Australia stimulates Economy ahead of novel virus spread

Working ahead of the outbreak into Australia, the government has decided to pump in to the tune of A$17.6 billion ($11.4 billion) into the economy to try to stop the coronavirus outbreak triggering a recession in the economy, sources have confirmed.

Random cases of an infection spreading in have been reported in Australia, including prominent and veteran actor Tom Hanks along with is spouse Rita Wilson. He and his wife were traveling in Australia when they were tested after exhibiting symptoms like tiredness, body aches, chills and “slight fevers.”

Travel restrictions following a formal pandemic declaration has also been put into place. Most nations are facing financial crises of proportions they have not faced in a decade. These include Italy, Iran, America and now Australia as well.

The country’s first stimulus package was given in 2008 when Australia faced a global financial crisis. That had then helped Australia avert a recession then. Political analysts are right in understanding that the Australian government can go to great lengths to pare the economic impact of this current struggle.

Unlike other nations which had only acted upon cushioning their respective economies, Australia has been wise. They have decided to pump in the stimulus package even though infected cases are only risen to 130 people, with three confirmed deaths. Economists now expect the outbreak, classified as a pandemic by the World Health Organisation, to cause a recession in the second quarter.

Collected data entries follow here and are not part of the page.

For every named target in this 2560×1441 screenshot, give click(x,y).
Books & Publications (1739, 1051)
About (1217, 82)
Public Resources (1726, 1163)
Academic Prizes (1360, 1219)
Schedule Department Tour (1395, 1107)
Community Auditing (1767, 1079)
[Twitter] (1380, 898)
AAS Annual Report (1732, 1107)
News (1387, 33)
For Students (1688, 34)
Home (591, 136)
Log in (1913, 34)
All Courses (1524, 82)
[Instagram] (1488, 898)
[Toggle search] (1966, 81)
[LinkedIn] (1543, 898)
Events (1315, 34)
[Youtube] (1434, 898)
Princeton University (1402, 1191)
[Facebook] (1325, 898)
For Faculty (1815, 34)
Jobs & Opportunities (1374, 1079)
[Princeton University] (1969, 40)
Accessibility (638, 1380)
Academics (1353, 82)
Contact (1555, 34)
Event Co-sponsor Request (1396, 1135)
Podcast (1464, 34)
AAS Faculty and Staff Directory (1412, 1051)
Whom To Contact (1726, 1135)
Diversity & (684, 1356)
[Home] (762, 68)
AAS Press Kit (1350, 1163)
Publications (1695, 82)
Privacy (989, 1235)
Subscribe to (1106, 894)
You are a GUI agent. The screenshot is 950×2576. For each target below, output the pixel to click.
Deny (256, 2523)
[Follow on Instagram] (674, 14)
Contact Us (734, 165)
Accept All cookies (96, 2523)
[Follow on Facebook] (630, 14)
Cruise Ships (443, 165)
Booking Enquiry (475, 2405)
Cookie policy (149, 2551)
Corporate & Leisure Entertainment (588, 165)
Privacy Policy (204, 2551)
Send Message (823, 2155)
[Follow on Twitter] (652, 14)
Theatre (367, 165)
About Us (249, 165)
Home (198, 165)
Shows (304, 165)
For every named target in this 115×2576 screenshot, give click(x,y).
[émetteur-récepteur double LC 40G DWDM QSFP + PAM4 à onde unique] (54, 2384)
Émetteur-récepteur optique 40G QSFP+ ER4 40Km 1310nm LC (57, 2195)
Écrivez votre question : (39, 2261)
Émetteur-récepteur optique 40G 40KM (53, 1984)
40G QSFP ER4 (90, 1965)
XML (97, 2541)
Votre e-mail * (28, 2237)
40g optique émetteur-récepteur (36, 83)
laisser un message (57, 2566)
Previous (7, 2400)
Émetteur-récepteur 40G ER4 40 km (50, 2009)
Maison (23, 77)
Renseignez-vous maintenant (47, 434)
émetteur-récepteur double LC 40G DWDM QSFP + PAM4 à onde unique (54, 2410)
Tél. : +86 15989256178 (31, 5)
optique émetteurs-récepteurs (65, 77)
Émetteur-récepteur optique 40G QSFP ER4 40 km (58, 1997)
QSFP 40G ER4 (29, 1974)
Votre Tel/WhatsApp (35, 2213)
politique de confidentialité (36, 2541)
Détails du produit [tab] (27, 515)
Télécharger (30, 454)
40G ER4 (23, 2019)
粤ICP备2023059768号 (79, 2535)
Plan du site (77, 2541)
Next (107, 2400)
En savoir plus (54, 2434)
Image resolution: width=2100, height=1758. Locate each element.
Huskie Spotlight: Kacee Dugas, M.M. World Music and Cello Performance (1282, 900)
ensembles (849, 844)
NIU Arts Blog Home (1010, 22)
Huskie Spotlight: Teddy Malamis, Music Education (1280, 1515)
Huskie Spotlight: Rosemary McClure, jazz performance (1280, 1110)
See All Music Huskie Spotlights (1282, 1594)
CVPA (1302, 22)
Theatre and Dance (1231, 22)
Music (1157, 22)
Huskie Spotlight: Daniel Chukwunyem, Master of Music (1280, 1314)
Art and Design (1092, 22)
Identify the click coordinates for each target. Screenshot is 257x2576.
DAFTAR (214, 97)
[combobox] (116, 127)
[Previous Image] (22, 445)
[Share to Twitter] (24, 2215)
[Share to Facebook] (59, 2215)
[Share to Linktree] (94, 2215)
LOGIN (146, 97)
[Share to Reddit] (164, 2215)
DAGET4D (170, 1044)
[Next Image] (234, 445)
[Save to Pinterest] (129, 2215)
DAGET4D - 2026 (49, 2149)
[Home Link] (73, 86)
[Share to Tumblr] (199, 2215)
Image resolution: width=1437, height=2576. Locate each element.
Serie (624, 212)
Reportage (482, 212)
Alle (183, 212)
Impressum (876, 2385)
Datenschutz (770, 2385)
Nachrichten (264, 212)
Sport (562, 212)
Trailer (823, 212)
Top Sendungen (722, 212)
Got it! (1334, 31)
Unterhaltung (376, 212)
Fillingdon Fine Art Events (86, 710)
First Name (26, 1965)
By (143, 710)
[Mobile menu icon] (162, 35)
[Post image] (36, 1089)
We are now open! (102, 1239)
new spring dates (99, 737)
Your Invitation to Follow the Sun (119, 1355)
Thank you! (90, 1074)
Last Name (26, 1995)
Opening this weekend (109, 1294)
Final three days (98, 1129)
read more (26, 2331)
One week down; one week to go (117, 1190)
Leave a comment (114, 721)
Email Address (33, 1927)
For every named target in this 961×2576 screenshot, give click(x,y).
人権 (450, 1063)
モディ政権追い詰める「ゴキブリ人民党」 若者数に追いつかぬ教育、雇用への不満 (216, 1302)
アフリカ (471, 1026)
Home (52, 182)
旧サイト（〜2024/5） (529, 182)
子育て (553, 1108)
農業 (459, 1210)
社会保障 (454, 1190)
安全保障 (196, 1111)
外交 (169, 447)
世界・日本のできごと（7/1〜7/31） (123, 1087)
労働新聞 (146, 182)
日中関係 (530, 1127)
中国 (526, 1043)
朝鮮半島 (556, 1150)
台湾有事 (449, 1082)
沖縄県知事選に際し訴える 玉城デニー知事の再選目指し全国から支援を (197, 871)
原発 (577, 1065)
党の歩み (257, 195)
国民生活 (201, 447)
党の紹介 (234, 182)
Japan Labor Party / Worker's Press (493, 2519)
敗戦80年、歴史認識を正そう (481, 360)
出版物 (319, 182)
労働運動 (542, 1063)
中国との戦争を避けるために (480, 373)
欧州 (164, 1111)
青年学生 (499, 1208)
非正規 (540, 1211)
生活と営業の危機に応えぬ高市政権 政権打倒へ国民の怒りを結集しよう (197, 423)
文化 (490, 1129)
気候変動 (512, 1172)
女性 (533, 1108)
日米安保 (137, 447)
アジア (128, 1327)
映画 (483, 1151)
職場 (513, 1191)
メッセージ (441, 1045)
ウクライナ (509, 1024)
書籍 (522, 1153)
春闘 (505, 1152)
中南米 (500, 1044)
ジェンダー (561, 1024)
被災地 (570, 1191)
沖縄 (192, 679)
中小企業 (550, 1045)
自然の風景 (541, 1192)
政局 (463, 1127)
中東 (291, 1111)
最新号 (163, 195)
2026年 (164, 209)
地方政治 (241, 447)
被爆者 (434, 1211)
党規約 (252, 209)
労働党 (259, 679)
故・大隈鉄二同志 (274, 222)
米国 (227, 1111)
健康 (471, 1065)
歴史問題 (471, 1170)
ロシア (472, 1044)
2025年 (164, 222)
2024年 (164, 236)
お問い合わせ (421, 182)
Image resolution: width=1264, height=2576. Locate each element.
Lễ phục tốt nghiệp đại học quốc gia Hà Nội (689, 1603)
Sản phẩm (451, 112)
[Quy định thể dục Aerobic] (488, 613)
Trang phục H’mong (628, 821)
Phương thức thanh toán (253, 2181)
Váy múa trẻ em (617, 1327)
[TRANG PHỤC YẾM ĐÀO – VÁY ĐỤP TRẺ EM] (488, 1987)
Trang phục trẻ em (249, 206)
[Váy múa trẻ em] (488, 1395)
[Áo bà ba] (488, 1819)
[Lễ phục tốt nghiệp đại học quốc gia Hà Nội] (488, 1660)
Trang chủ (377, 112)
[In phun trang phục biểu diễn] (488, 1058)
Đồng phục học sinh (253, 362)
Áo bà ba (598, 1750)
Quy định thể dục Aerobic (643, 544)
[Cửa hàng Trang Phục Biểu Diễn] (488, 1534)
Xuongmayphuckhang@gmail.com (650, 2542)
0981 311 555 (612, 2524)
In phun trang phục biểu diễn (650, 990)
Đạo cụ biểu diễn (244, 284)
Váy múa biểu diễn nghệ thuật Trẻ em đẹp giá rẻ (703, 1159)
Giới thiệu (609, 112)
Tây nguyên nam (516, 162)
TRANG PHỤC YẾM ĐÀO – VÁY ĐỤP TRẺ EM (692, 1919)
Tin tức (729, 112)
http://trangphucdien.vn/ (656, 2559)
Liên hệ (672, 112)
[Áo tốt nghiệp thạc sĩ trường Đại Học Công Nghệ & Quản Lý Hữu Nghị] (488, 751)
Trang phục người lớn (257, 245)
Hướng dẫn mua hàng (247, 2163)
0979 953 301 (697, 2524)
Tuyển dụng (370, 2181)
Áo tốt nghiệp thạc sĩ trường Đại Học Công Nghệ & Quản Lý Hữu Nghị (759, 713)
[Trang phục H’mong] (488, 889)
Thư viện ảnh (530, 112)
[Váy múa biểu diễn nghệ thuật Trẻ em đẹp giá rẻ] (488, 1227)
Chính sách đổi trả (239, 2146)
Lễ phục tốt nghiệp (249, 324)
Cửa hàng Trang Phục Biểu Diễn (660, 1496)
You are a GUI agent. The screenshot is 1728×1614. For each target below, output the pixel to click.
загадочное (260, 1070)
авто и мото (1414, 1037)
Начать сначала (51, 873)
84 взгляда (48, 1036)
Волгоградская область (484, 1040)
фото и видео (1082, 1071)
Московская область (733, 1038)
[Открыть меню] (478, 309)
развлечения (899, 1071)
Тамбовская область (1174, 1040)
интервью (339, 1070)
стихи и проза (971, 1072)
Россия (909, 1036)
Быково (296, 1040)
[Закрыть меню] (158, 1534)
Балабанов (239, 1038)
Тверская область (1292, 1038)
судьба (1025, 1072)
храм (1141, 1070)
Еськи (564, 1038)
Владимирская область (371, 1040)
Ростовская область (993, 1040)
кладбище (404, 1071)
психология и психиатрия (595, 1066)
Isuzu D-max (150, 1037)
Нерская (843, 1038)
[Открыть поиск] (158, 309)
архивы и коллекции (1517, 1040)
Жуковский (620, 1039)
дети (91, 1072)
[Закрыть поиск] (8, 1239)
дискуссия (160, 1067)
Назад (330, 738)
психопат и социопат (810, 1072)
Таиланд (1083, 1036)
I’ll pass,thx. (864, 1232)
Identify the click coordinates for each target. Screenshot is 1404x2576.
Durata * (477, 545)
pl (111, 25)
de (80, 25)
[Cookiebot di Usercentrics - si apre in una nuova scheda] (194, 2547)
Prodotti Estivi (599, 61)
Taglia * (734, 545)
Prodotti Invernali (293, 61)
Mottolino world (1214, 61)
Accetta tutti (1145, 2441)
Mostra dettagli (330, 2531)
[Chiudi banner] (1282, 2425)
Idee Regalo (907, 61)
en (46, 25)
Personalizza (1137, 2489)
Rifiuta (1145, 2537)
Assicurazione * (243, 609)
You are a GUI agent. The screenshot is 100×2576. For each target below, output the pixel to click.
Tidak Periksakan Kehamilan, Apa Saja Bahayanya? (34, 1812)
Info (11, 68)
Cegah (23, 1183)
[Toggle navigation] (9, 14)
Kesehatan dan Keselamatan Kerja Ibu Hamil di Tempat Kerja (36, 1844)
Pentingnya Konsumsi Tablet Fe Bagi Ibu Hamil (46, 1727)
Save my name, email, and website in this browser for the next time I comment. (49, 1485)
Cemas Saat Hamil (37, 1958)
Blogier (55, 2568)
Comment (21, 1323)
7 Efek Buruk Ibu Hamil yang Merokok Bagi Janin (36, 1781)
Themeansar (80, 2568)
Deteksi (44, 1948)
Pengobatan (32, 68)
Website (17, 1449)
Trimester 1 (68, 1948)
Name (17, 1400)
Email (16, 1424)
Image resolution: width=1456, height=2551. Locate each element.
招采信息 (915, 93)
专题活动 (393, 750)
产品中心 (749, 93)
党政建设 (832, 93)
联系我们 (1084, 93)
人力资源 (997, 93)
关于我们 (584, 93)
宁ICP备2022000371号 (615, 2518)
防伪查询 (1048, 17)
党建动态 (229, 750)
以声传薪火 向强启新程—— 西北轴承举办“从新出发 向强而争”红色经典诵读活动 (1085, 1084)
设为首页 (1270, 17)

According to confirmed news shared with the media, Prime Minister Scott Morrison has said, “the package will subsidize the wages of 120,000 apprentices, offer one-off cash payments for welfare recipients and give up to A$25,000 ($16,160) to small businesses.”

This stimulus will also support more than 6 million welfare recipients, notably pensioners and unemployed citizens will get one-off cash payment of A$750. It is also confirmed that most of the package would be spent immediately, potentially boosting the economy by 1.5 percentage points in the second quarter.

Speaking to the Wall Street Journal over this move, Craig James, chief economist, Commonwealth Bank of Australia has said, “The package won’t super-charge the economy. Neither does it guarantee that the economy won’t slip into recession. But it is a good first step.”

Australia has not experienced a recession, defined as two consecutive quarters of economic contraction, since the early 1990s.